:: Given instruction ::
Transcribe the part of the passage on the 1948 Lincoln starting with "This particular Lincoln" and going on through "going through mechanically.".

* begin Document excerpt *

Believe it or not, the 1948 Lincoln you see here can trace its roots back to the innovative 1936 Lincoln Zephyr.  Built to give Lincoln a car in the lower rungs of the luxury market, the Zephyr became known for its sleek yet beautiful aerodynamic styling and smooth ride.  With a new twelve cylinder engine based loosely on the venerable Ford Flathead V-8, these cars also got a reputation for overheating that exceeded the one that Flatheads had at that time.  While the problem was fixed over time, it hurt the car’s sales figures.  Despite this, these engines were also capable of enviable smoothness and plenty of low end torque.  Perfect for a luxury car.

This particular Lincoln has a lot of potential to return to service as the perfect touring car.  Other than a heavy layer of dirt and grime, the exterior looks to be quite presentable.  The seller tells us that the convertible top will need to be replaced.  As we can see, the one on the car now looks to be a bit too handmade to be effective.  We are also told that the car was purchased in 1982 and stuffed into a garage by the seller’s dad.  So, of course, it will need the usual going through mechanically.

* end Document excerpt *
* begin Data *

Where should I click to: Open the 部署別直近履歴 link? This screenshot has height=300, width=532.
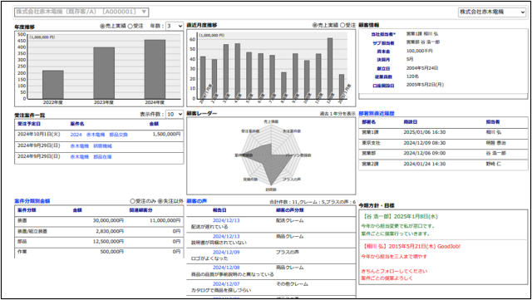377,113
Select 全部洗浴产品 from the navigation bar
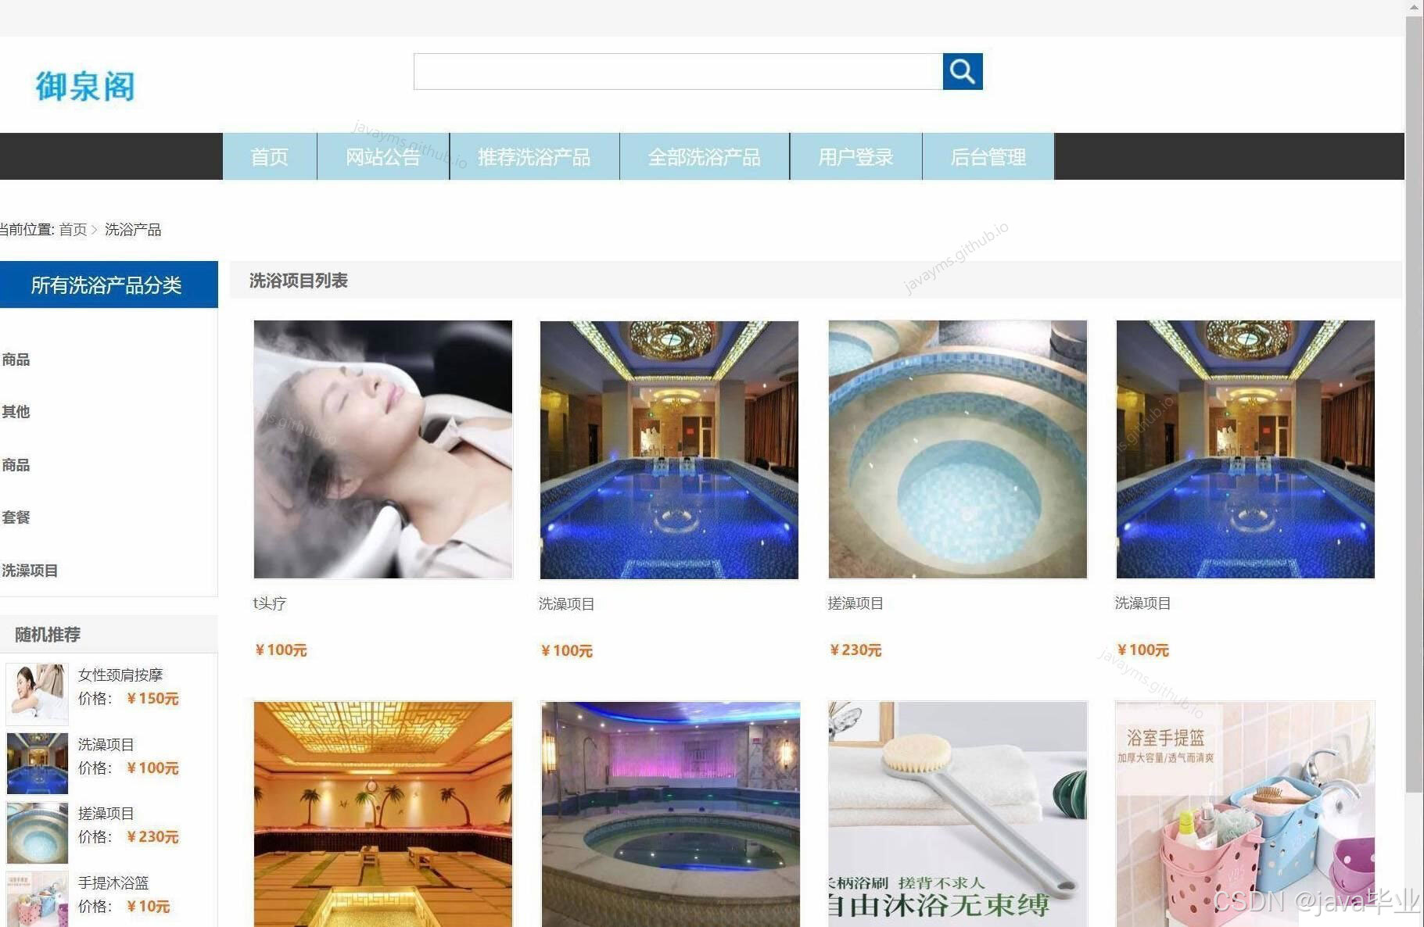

* end Data *

:: Response to this task ::
This particular Lincoln has a lot of potential to return to service as the perfect touring car.  Other than a heavy layer of dirt and grime, the exterior looks to be quite presentable.  The seller tells us that the convertible top will need to be replaced.  As we can see, the one on the car now looks to be a bit too handmade to be effective.  We are also told that the car was purchased in 1982 and stuffed into a garage by the seller’s dad.  So, of course, it will need the usual going through mechanically.